What is the automorphism group of $D_5$ (and, more generally, of $D_n$)?

Question

Here is my solution:

Recall how $D_5$ is defined. We have 4 non-identity rotations:

$$ T, T^2, T^3, T^4, $$

with $T^0 = 1$. We have the reflection $S$, such that $S^2 = 1$. To connect reflected rotations to rotations, we have: $STS = T^{-1}$. These relationships define $D_5$ in their entirety.

Let $D'_5$ be ismorphic to $D_5$, with rotations: $$ 1, U, U^2, U^3, U^4,$$

$U^0 = 1$, the reflection $V$, such that $V^2 = 1$, and the relationship $VUV = U^{-1}$.

Thus, if one were creating an isomorphism $f: D_5 \mapsto D'5$, we are only free to make one choice: we can map some rotation (reflected or otherwise) to $U$, in other words, let $U = S^aT^j$, for some $a \in \{0, 1\}$ and some $j \in \{1, 2, 3, 4\}$. Once this choice is made, all the other rotations in $D'_5$ are determined:

$$ 1, U = S^a T^j, U^2 = UU, \text{etc.} $$

We must have that $S = V$, since there is no other option. Since we have the rule $VUV = U^{-1}$, so all the $VU^kV$ for $k \in \{0, 1, 2, 3, 4\}$ are also determined.

So, we have 8 choices to make for our one option: we can let $U$ be one of the $4$ rotations in $\{k \in \{1, 2, 3, 4\} \mid T^k\}$ or one of the 4 reflected rotations: $\{k \in \{-1, -2, -3, -4\} \mid T^k \}$, and thus there are 8 automorphisms.

Is this correct?

Answer 1

$D_5$ can be presented as a group generated by two elements of order 2 whose product has order 5.* Any pair of reflections in $D_5$ have this property. Thus, a fixed such pair can be mapped to any other such pair uniquely determining all the automorphisms. There are 5 reflections and so 20 (5 x 4) such ordered pairs. Thus $D_5$ has 20 automorphisms. 10 are inner automorphisms and arise from symmetries of the plane. The others do not so arise as they map reflections separated by 36 degrees to reflections separated by 72 degrees.

In fact, by the same reasoning, for any odd prime $p$, $D_p$ has $p(p-1)$ automorphisms, given by the elements of its normalizer in $S_p$ (when viewed as acting on the vertices of a $p$-gon).

Indeed, for any $n\ge 3$, the number of reflections in $D_n$ that pair with a fixed reflection such that their product has order $n$ is $\varphi (n)$, the number of integers less than $n$ and coprime to $n$. This is because the product of a fixed reflection by a variable reflection gives each of the possible rotations once, and $\varphi (n)$ of them have order $n$. This, for $n\ge 3$, $|Aut(D_n)|=n\varphi (n)$.

For $n$ odd, we can say more. In this case, $D_n$ is centerless and since if we take the natural embedding in $S_n$ given by the action on the vertices of an $n$-gon we have $|N_{S_n}(D_n)|=n\varphi(n)$, the automorphisms are all given by the normalizer in $S_n$, which also happens to be the normalizer of an $n$-cycle in $S_n$. Thus $Aut(D_n)$ can be thought of as all the permutations of $\Bbb{Z}/(n)$ given by $i\mapsto ai+b$ for $b\in\Bbb{Z}/(n)$ and $a\in\Bbb{Z}/(n)^{\times}$.

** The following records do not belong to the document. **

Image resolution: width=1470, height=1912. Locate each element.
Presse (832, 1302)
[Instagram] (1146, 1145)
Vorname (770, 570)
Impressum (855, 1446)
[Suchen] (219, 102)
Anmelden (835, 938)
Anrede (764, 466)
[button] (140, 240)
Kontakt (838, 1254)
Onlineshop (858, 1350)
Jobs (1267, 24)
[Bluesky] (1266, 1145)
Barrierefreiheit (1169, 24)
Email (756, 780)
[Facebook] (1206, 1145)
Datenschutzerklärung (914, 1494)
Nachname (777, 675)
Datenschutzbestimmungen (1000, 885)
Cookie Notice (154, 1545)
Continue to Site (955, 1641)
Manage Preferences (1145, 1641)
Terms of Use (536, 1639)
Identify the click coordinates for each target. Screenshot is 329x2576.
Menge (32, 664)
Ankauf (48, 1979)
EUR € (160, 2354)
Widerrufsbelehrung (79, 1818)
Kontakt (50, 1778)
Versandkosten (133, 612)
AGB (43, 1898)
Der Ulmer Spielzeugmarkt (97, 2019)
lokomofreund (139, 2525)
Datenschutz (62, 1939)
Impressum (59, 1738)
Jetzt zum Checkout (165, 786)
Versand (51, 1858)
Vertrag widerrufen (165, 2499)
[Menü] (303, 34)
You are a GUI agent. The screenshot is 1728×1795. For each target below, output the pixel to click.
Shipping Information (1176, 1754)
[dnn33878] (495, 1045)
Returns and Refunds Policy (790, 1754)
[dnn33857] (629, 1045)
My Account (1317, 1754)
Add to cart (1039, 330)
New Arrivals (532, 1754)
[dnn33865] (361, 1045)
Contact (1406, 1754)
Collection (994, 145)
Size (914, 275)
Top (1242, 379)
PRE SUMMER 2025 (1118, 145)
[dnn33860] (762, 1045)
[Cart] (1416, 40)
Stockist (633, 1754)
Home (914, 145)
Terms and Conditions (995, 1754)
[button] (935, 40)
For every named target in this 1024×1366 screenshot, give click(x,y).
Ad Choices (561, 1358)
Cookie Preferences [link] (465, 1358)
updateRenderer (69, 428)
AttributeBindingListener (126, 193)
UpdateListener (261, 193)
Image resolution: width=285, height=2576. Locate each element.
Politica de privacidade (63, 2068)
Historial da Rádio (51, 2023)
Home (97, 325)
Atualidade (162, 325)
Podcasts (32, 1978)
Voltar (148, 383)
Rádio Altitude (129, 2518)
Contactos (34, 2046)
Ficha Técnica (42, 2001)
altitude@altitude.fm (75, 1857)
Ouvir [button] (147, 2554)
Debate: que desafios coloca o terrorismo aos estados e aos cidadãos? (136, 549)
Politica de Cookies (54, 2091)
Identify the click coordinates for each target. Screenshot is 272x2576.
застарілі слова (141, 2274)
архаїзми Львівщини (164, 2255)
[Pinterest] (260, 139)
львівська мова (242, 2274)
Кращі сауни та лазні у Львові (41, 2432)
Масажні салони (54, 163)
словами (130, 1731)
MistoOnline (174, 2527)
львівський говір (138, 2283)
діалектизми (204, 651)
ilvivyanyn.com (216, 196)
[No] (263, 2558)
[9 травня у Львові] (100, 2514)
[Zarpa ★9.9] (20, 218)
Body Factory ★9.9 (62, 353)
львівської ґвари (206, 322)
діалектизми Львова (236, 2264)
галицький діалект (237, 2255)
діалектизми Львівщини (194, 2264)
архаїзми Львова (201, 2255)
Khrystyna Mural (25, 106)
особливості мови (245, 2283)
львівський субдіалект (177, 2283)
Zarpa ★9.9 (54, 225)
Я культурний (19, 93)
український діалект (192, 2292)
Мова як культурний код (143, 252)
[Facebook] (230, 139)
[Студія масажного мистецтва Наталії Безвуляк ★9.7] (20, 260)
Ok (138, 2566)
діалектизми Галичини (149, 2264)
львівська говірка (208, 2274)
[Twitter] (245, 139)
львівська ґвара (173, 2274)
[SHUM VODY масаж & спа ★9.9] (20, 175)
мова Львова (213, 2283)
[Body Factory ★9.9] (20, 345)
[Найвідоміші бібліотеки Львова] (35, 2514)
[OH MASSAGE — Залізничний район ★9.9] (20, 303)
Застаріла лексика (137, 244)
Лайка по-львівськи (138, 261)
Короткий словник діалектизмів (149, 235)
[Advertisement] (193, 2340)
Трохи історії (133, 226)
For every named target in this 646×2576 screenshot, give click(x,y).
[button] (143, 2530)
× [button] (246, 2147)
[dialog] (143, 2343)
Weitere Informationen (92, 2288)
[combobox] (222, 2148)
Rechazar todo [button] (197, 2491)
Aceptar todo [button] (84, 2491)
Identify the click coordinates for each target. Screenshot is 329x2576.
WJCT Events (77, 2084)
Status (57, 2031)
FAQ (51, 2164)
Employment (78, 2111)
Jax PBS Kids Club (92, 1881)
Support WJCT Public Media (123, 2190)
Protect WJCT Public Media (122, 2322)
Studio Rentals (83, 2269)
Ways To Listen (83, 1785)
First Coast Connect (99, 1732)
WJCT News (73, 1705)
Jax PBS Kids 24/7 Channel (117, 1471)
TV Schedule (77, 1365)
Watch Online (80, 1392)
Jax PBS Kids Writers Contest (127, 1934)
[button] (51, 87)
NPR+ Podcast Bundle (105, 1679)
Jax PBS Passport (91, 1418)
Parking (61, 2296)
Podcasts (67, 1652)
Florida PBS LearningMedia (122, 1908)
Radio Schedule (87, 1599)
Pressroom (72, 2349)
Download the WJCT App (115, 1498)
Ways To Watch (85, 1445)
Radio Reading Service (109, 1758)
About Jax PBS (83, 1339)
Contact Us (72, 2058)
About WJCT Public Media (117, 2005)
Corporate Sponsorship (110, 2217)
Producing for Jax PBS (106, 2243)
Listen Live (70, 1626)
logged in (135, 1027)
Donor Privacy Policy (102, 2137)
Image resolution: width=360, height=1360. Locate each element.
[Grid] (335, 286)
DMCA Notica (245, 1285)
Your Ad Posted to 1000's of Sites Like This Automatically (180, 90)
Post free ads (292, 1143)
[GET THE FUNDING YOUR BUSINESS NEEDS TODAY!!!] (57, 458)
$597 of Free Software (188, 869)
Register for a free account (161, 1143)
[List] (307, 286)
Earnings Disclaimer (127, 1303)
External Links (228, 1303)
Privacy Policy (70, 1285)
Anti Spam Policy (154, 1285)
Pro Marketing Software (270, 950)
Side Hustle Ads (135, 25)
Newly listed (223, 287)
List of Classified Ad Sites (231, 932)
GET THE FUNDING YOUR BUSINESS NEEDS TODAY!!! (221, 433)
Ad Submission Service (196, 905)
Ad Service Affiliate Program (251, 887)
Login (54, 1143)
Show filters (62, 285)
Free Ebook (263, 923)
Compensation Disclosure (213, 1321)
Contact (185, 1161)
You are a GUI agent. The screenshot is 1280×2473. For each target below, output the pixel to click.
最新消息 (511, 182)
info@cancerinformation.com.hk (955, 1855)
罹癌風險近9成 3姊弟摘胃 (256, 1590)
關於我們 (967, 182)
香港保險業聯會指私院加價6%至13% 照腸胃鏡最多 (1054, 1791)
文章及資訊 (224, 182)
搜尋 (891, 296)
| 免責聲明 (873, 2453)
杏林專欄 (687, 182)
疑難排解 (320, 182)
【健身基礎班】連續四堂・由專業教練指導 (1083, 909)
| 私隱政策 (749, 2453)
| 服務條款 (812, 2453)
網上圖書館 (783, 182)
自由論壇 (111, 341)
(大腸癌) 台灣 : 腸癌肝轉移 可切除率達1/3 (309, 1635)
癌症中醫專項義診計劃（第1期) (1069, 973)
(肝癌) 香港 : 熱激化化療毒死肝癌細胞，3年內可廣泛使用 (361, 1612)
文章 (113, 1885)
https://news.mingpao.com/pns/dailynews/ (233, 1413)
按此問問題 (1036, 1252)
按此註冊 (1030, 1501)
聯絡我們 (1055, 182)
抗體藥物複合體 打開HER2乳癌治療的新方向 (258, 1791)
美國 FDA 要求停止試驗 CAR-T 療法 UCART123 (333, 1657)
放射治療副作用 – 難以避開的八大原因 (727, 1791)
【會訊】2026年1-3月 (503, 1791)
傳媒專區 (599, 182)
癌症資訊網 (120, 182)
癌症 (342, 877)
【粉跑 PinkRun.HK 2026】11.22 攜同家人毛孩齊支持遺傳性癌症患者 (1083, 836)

*To see that $G=<a,b|a^2=b^2=(ab)^5>$ is isomorphic to $D_5$ note that any two reflections in $D_5$ satisfy all those relations, so $D_5$ is a homomorphic image of $G$. Now, consider the order of $G$. Any word with consecutive a's or b's can be reduced, as can any word containing $ababababab$. This leaves at most the empty word, 9 words starting with $a$, and 10 words starting with $b$. But also $ababababa=b$, $abababab=ba$, etc., so there are at most 10 distinct elements of $G$. (Actually, you don't need the etc.; even without it you have that there are fewer than 20 distinct elements, and you already know $|G|$ is divisible by 10 since $D_5$ is an image.) Thus $G$ is isomorphic to $D_5$.